Le navire de l'amiral dérivait depuis longtemps sur les côtes. Il ne rentrait pas au port sous prétexte que sa nouvelle livraison n'était pas assez bien produite pour satisfaire ses moussaillons. De temps à autres, il en laissait échapper une partie ; « Je rêve d'un monde », « Ophélie Flagrant Des Lits » et on se rendait bien compte que ce n'était pas au niveau. Heureusement, en plein phare, il donnait encore des concerts qui nous rappelait pourquoi l'Amiral, c'était lui et personne d'autres. Puis la livraison est arrivée, au compte-gouttes...

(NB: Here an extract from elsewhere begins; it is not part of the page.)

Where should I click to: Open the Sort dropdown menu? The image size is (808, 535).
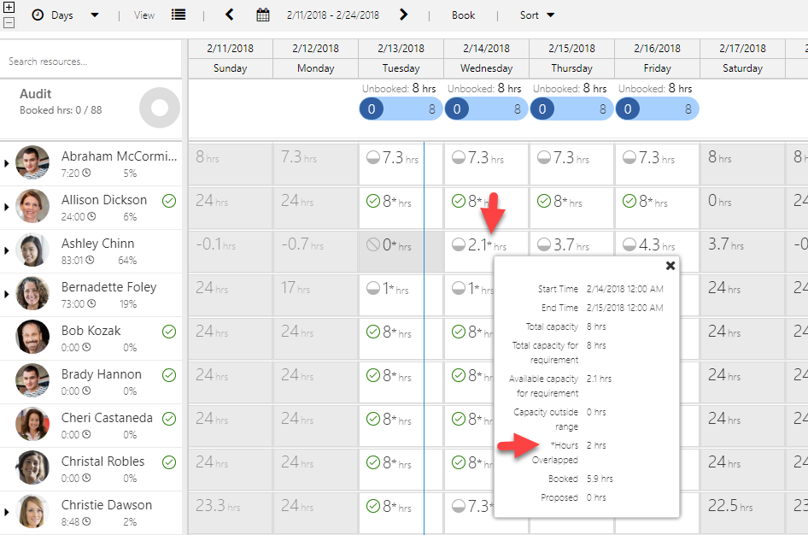click(x=537, y=15)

Tout d'abord « L'Homme En Rouge », jolie chanson anti-Noël où l'on retrouvait tout son talent de mélodiste, bouffée par une prod' un peu trop grandiloquente. Encore deux ans, une intégrale, des excuses comme quoi qu'en tant que perfectionniste, il se devait de passer toujours plus de temps sur le mixage... pour arriver sur un second extrait, le piano-voix « Grandis Pas », où l'on ne comprend pas tout ce qu'il raconte car ces arrangements qui nous auront tant fait attendre sont trop fournis et compressés pour laisser assez de place à la voix de Polna' d'exister. Donc en quelques sortes, on a attendu si longtemps pour un mixage qui au final, est loupé.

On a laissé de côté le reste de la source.